Hypergraphia is a condition that causes people to transcribe their thoughts uncontrollably. I don't suffer from it in the clinical sense, but I may be borderline. My blog is the cyber-wall where I spray paint my thoughts for all to see. By the way, if you came here directly through blogger --if your page has no yellow frames and no pretty pic of me in the top left corner -- you may want to visit my main site at www.hypergraffiti.com, where you can read this blog and much much more.


I'm Trudy Morgan-Cole, a writer from St. John's, Newfoundland, Canada. My books include "The Violent Friendship of Esther Johnson," "Esther: A Story of Courage," and "Deborah and Barak." I'm also a married mom of two, a teacher in an adult-ed program, and a Christian of the Seventh-day Adventist kind. I blog about writing, reading, parenting, teaching, spirituality, and shiny things that catch my eye.

Monday, July 17, 2006

Live from the Internet Salon in Bexley, England...

It's Trudy & Family's Excellent Adventure!

Yes, I was hoping to find an internet cafe but instead Bexley boasts an internet hair salon -- I have no idea why. The main point is that here I am telling you all about our trip so far.

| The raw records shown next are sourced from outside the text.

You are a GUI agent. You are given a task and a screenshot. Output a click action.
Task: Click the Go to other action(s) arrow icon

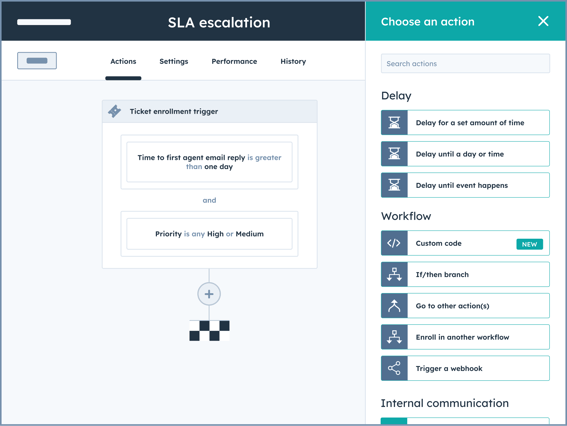coord(394,306)
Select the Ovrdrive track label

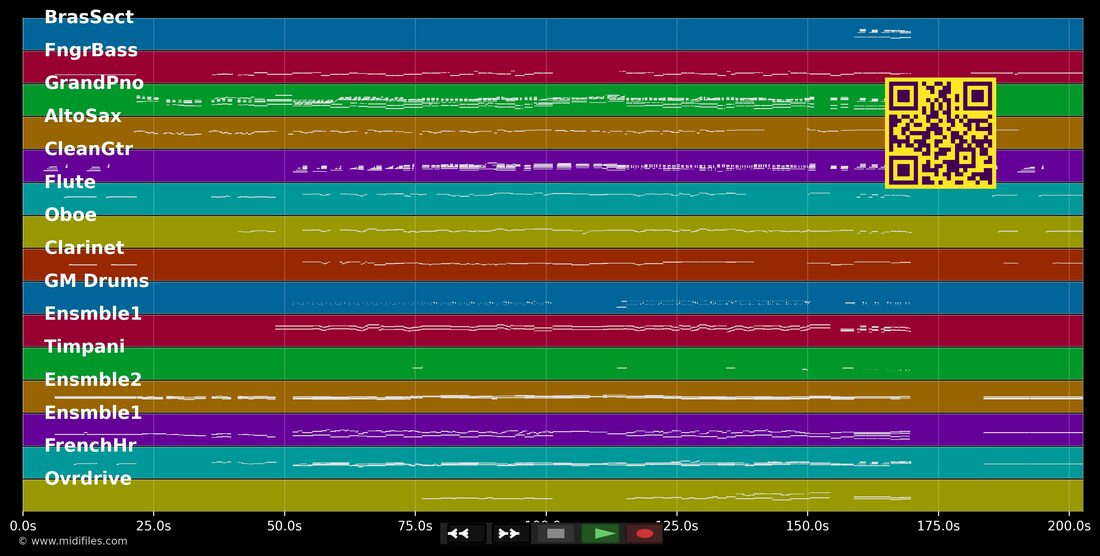point(88,478)
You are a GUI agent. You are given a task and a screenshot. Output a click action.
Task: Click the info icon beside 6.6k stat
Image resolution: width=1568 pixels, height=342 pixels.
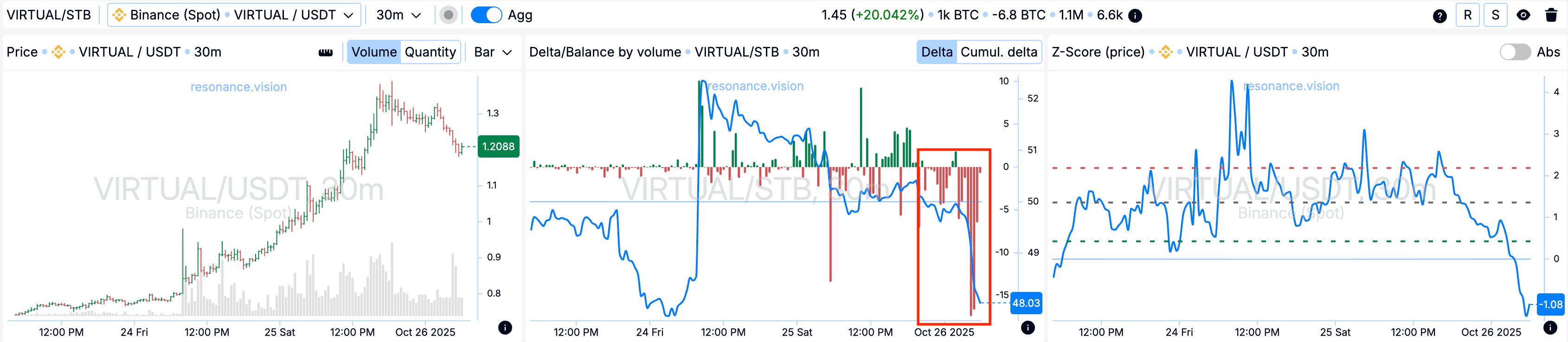1135,16
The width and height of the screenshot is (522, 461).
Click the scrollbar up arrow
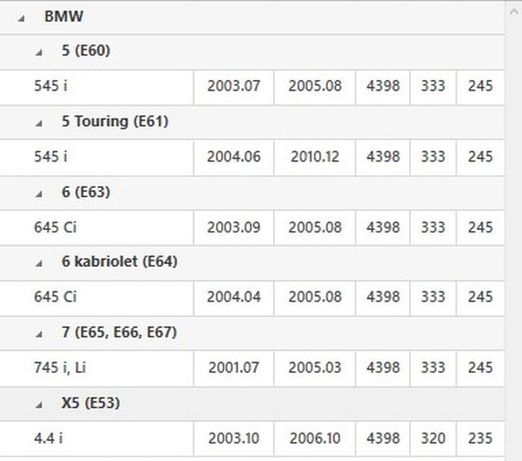514,12
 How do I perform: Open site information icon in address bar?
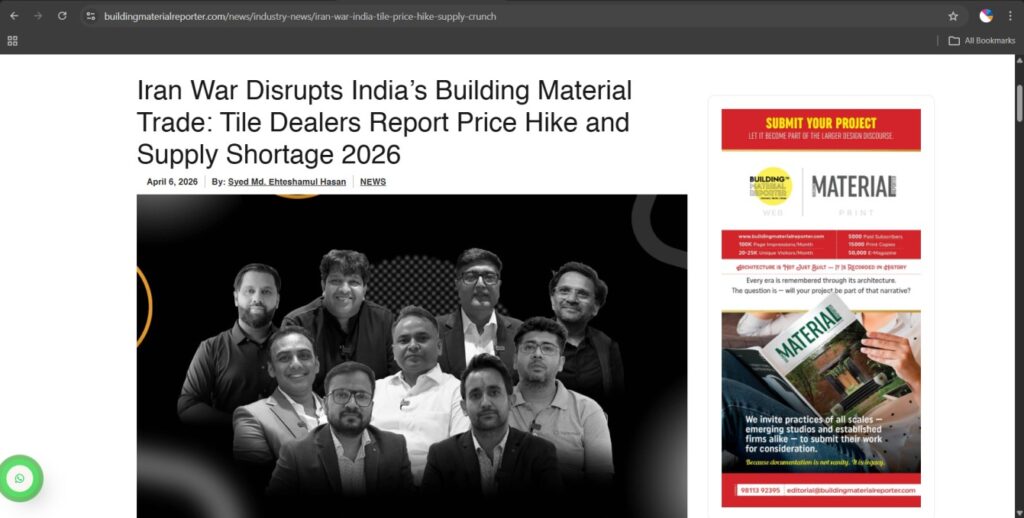pyautogui.click(x=91, y=16)
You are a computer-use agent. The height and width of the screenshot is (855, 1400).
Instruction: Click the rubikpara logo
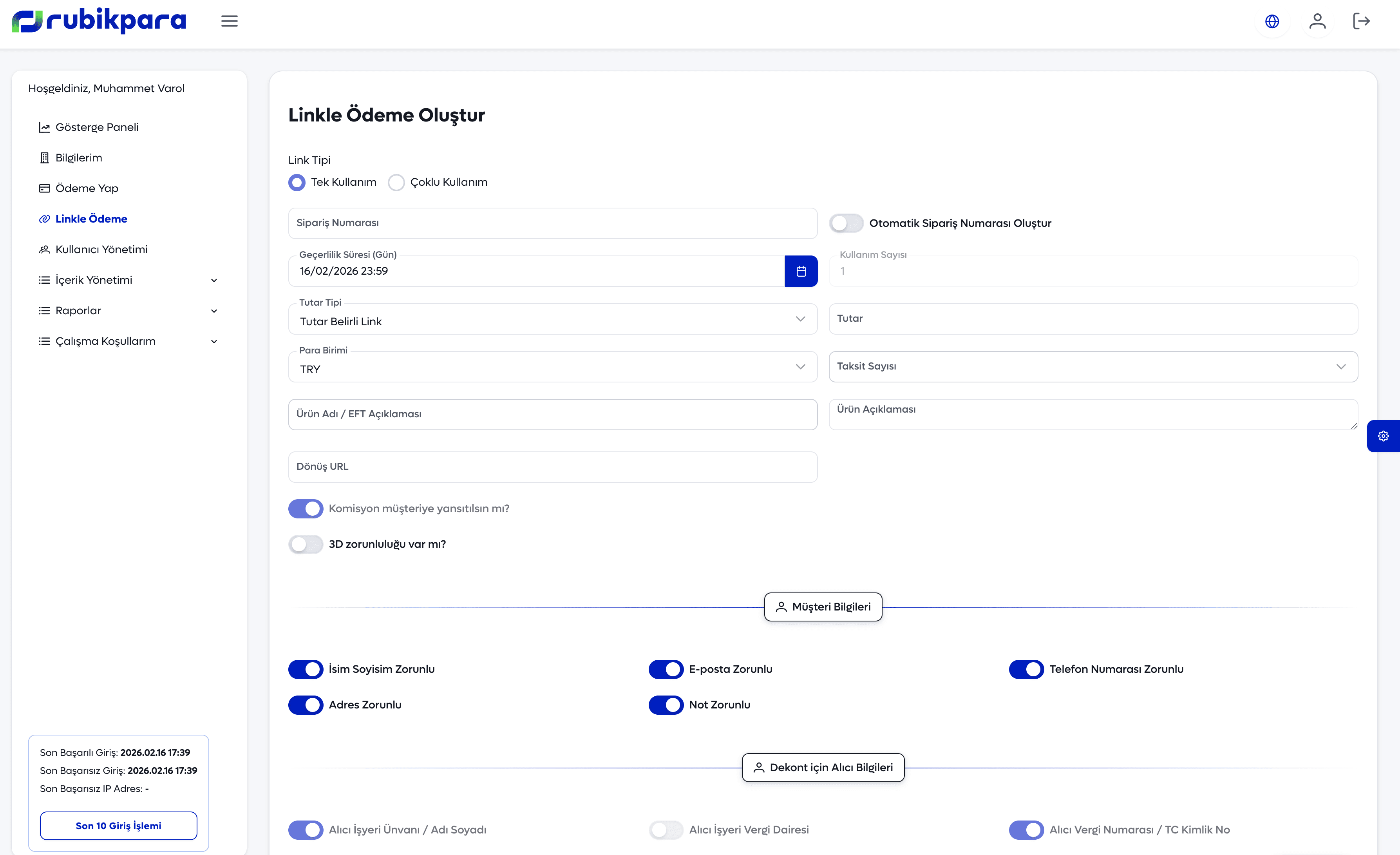point(99,21)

The overnight flight on Saturday night was fine; everyone got some sleep, though not at the same time. Emma did the best job of tucking in and settling down. At about 3 a.m. Christopher was still assembling his Lego toys on the tray table and talking in a very animated voice to Jason about what he was doing, but he eventually settled down and got some sleep.

I love travel, but I'm not a huge fan of flying on airplanes as such. There are just a few little things that bother me. First, there's the fact that you're in a metal tube five miles above the ground with nothing but the ocean and a horrible death below. Second -- well, there is no second. In the light of "first," it seems petty to complain about the lack of leg room, the dehydrating recycled air, or airplane food. Actually I quite like airplane food, although it's hard to come by these days; we got a lovely breakfast before landing at 8:30 English time (still only about 5:00 a.m. our time!)

Our plan for the first day was to arrive at Heathrow in the morning, take a double-decker bus tour of London (which Jason and I remembered from our earlier visit as a quiet, undemanding way to spend the first few jet-lagged hours in England), then go on in the afternoon to our B&B in Bexley, a suburb of London.

We had failed to take into account how even the most quiet and undemanding tourist activities become more exhausting with (and for) small children, and how the inevitable hopping on and off subways which is an essential part of London travel can be wearing to the very young, or to those carrying many backpacks. The kids did enjoy the bus tour and the boat ride on the Thames which was included in the price (except when they were dozing off), but by the time we got well into the process of finding our way to Bexley it was later than we'd expected and we were all very tired.

Small disasters -- such as a train being taken out of service one stop from our destination, or a bag containing a milk bottle leaking milk all over our own luggage and that of some well-dressed bystanders on the Underground -- suddenly seemed like obstacles too great to surmount. But I have to give the kids 100% credit for being the world's greatest little travellers: they didn't whine or complain throughout the whole thing, and when we finally got on our last train, the one that would take us to Bexley, Emma settled back into her seat, sighed happily, and said, "Now THIS is what I call a vacation!!"

A couple of hours later we were settled in our cozy, clean and attrative B&B room. Showered and wearing clean clothes, we headed out to secure some supper for Jason and me (the kids had eaten take-out while we were on the subway; that's where the leaky bag of milk came from). One of my fantasies for the trip was to eat Indian take-out, since my vast knowledge of British culture (i.e. Coronation Street and Ship of Fools) suggests that English people are always popping out for "a curry." Sure enough, cheap and good Indian food was easy to obtain and soon Jason and I were sitting on a bench in a warm English twilight, eating chicken korma and watching the kids play in a lovely playground just a block from our B&B. At which point I sighed, stretched, and said, "Now, this is what I call a vacation!!"

We're off to Legoland today ... more later!